Das Binnen-I auf gut Wienerisch
Gender-Beauftragte Wien Ursula Bauer
Auf Verkehrszeichen und Piktogrammen wurden Frauen abgebildet, das Projekt bekam viel Aufmerksamkeit. "Wir haben zum Beispiel auf einem Exit-Schild eine Frau abgebildet, um der Bevölkerung klar zu machen, wie sehr unser ganzes System auf Männer aufgebaut ist", sagt Bauer. Die Reaktion eines Herrn auf dieses Schild machte sie mehr als stutzig: "Er hat gemeint, dass Männer ja dann nicht wüssten, wohin sie flüchten sollen."
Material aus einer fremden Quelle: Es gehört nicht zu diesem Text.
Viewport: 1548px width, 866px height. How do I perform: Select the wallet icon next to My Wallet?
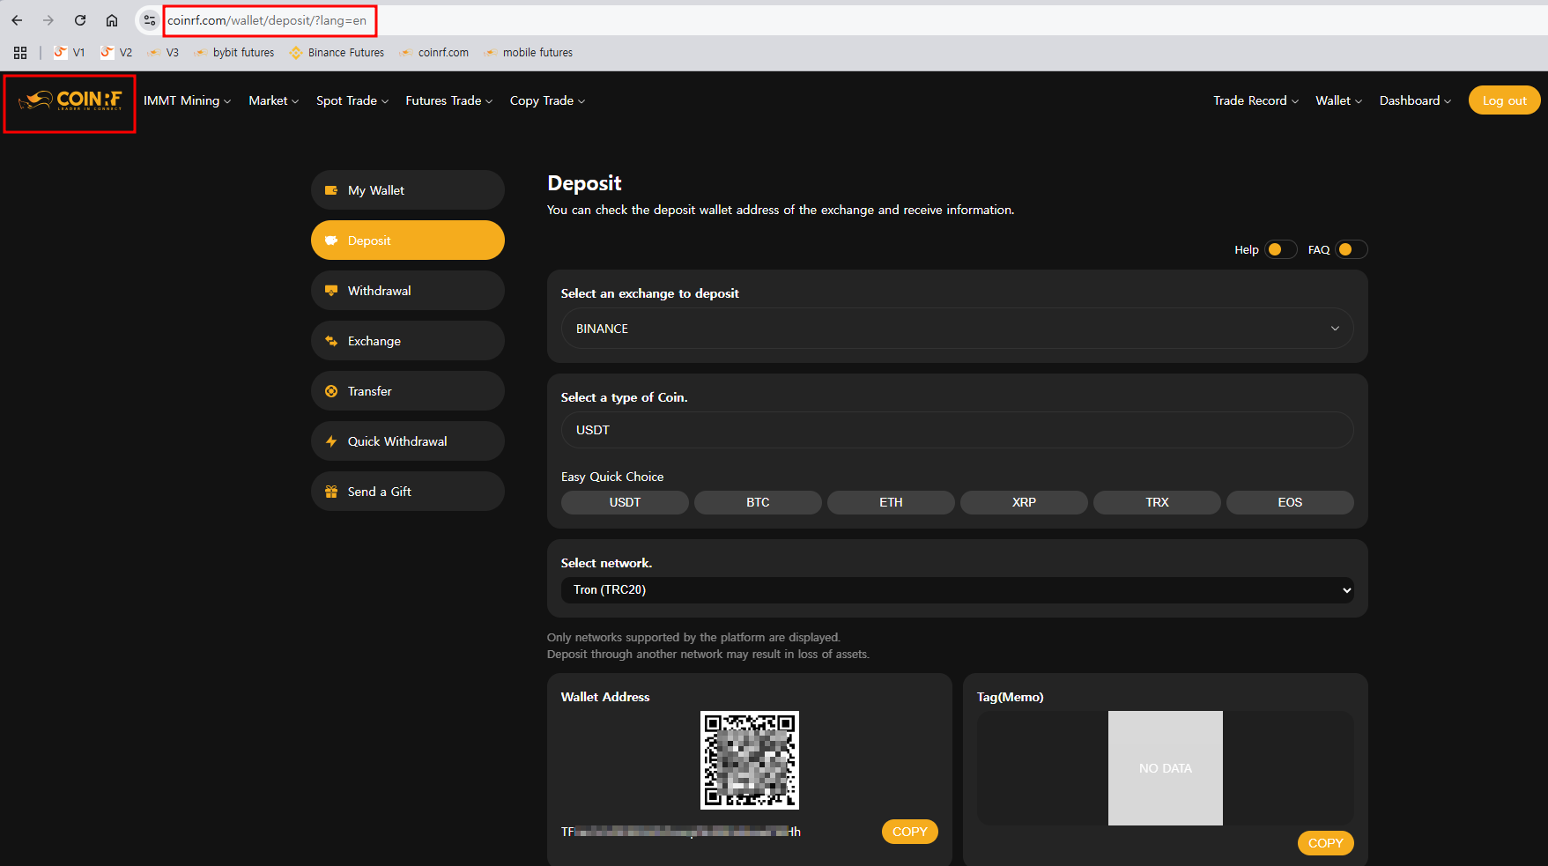pyautogui.click(x=332, y=189)
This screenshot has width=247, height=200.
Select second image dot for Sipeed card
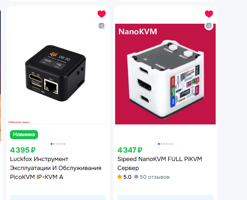pyautogui.click(x=162, y=144)
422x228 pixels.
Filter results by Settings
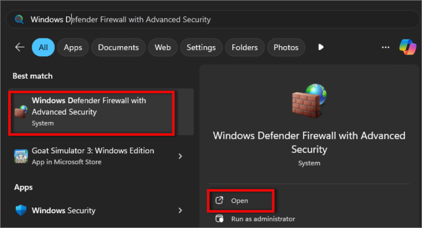[201, 47]
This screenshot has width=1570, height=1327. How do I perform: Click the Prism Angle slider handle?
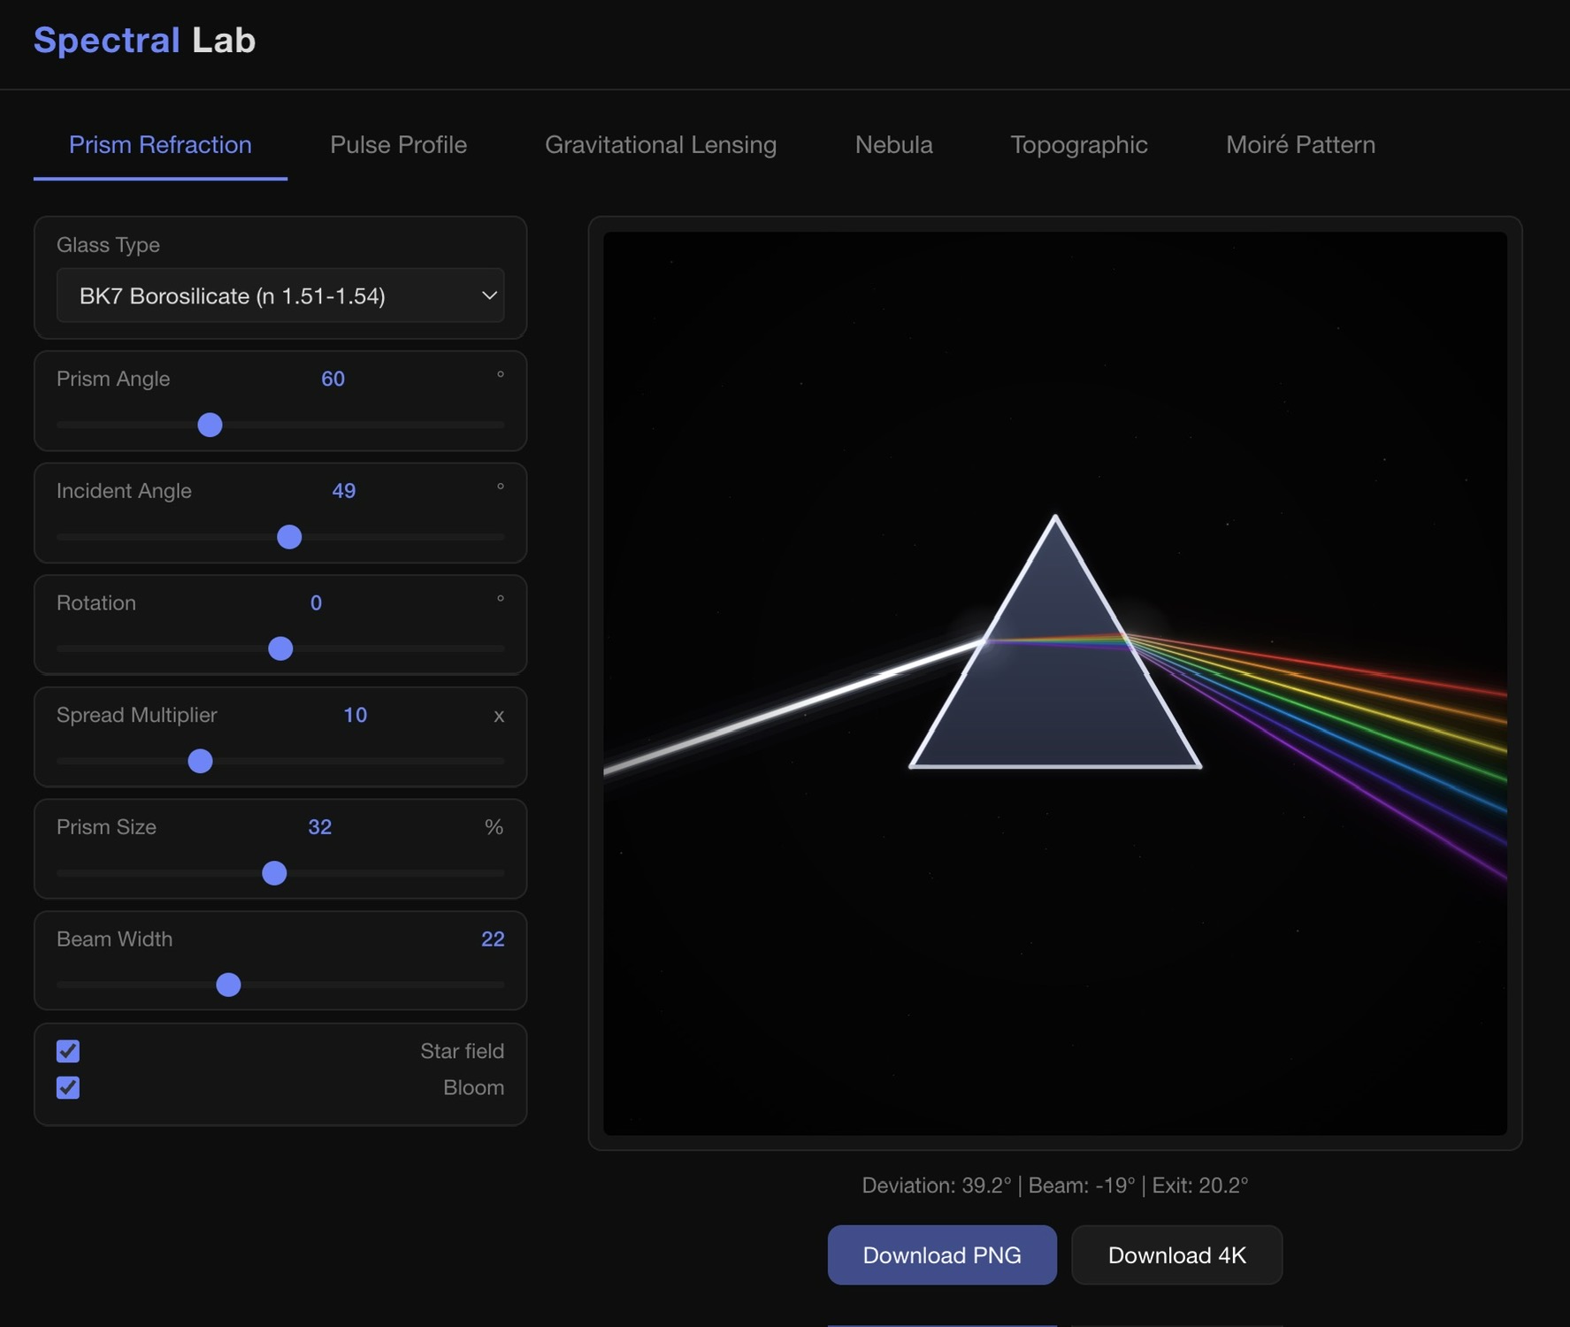point(210,425)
Besagter Herr kann sich aber beruhigen – die weiblichen Fluchtweg-Schilder verstießen nämlich gegen die EU-Norm und mussten deshalb wieder den herkömmlichen Schildern weichen, auf denen ein Mann wegrennt.

Männer am Wickeltisch

Nur ein Piktogramm überlebte die EU-Norm. Das Schild zeigt einen Mann, der ein Baby wickelt. "Früher waren die Wickelmöglichkeiten fast immer in den Damentoiletten. Es wurden Umbauten gemacht, so dass auch Väter ihre Kinder versorgen können", erklärt Bauer. Kurioserweise hat die Kampagne, die Frauen fördern soll, also den Männern geholfen. Diese Ansicht korrigiert die Expertin aber gleich: "Beim Gendern geht es ja nicht allein darum, Frauen zu fördern. Auch Männer sollen aus der klischeebehafteten Rolle befreit werden." Um das in die Köpfe der Menschen zu bringen, sei eben auch der Sprachgebrauch wichtig, sagt Bauer.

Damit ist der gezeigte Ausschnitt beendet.